GIVEN RECORDS
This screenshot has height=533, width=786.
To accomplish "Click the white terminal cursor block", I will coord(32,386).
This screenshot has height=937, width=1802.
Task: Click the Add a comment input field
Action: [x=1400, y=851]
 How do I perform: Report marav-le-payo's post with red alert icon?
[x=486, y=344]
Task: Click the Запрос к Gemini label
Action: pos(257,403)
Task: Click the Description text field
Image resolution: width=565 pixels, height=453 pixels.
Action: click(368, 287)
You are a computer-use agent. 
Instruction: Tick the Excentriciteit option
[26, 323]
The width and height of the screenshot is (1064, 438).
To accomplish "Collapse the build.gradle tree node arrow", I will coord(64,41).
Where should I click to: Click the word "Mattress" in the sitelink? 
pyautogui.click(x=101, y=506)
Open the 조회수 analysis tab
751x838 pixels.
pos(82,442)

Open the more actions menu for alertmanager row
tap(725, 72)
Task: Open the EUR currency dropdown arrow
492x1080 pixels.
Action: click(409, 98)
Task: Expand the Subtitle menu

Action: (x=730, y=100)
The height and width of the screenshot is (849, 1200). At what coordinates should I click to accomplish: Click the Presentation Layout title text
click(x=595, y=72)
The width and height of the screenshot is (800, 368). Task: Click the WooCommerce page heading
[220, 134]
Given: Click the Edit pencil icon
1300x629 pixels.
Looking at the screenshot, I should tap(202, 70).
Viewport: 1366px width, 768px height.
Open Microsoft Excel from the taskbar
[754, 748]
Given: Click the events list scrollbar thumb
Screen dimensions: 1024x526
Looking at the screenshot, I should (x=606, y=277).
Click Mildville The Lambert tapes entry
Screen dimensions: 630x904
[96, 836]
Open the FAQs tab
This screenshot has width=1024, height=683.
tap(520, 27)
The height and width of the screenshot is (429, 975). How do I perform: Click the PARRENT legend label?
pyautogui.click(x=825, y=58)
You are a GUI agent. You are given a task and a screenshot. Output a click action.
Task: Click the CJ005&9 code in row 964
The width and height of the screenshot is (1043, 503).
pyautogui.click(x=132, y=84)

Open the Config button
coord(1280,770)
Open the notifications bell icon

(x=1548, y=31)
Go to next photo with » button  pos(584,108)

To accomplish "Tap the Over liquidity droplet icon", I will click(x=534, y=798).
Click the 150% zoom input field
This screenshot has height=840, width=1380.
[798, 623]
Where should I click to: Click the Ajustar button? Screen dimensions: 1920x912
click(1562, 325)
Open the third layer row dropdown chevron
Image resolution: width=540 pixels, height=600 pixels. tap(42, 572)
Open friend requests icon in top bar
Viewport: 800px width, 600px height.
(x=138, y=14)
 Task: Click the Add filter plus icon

WHAT THE TASK ASKS
Set down the listing above in full, please, exactly as it appears.

RESPONSE BELOW
This screenshot has height=533, width=786.
To accomplish "Click the white terminal cursor block", I will coord(32,386).
This screenshot has height=937, width=1802.
Task: Click the Add a comment input field
Action: [x=1400, y=851]
 How do I perform: Report marav-le-payo's post with red alert icon?
[x=486, y=344]
Task: Click the Запрос к Gemini label
Action: pos(257,403)
Task: Click the Description text field
Image resolution: width=565 pixels, height=453 pixels.
Action: click(368, 287)
You are a computer-use agent. 
Instruction: Tick the Excentriciteit option
[26, 323]
The width and height of the screenshot is (1064, 438).
To accomplish "Collapse the build.gradle tree node arrow", I will coord(64,41).
Where should I click to: Click the word "Mattress" in the sitelink? 
pyautogui.click(x=101, y=506)
Open the 조회수 analysis tab
751x838 pixels.
pos(82,442)

Open the more actions menu for alertmanager row
tap(725, 72)
Task: Open the EUR currency dropdown arrow
492x1080 pixels.
Action: click(409, 98)
Task: Expand the Subtitle menu

Action: (x=730, y=100)
The height and width of the screenshot is (849, 1200). At what coordinates should I click to accomplish: Click the Presentation Layout title text
click(x=595, y=72)
The width and height of the screenshot is (800, 368). Task: Click the WooCommerce page heading
[220, 134]
Given: Click the Edit pencil icon
1300x629 pixels.
Looking at the screenshot, I should tap(202, 70).
Viewport: 1366px width, 768px height.
Open Microsoft Excel from the taskbar
[754, 748]
Given: Click the events list scrollbar thumb
Screen dimensions: 1024x526
Looking at the screenshot, I should (x=606, y=277).
Click Mildville The Lambert tapes entry
Screen dimensions: 630x904
[96, 836]
Open the FAQs tab
This screenshot has width=1024, height=683.
tap(520, 27)
The height and width of the screenshot is (429, 975). How do I perform: Click the PARRENT legend label?
pyautogui.click(x=825, y=58)
You are a GUI agent. You are given a task and a screenshot. Output a click action.
Task: Click the CJ005&9 code in row 964
The width and height of the screenshot is (1043, 503).
pyautogui.click(x=132, y=84)

Open the Config button
coord(1280,770)
Open the notifications bell icon

(x=1548, y=31)
Go to next photo with » button  pos(584,108)

To accomplish "Tap the Over liquidity droplet icon", I will click(x=534, y=798).
Click the 150% zoom input field
This screenshot has height=840, width=1380.
[798, 623]
Where should I click to: Click the Ajustar button? Screen dimensions: 1920x912
click(1562, 325)
Open the third layer row dropdown chevron
Image resolution: width=540 pixels, height=600 pixels. tap(42, 572)
Open friend requests icon in top bar
Viewport: 800px width, 600px height.
(x=138, y=14)
 Task: Click the Add filter plus icon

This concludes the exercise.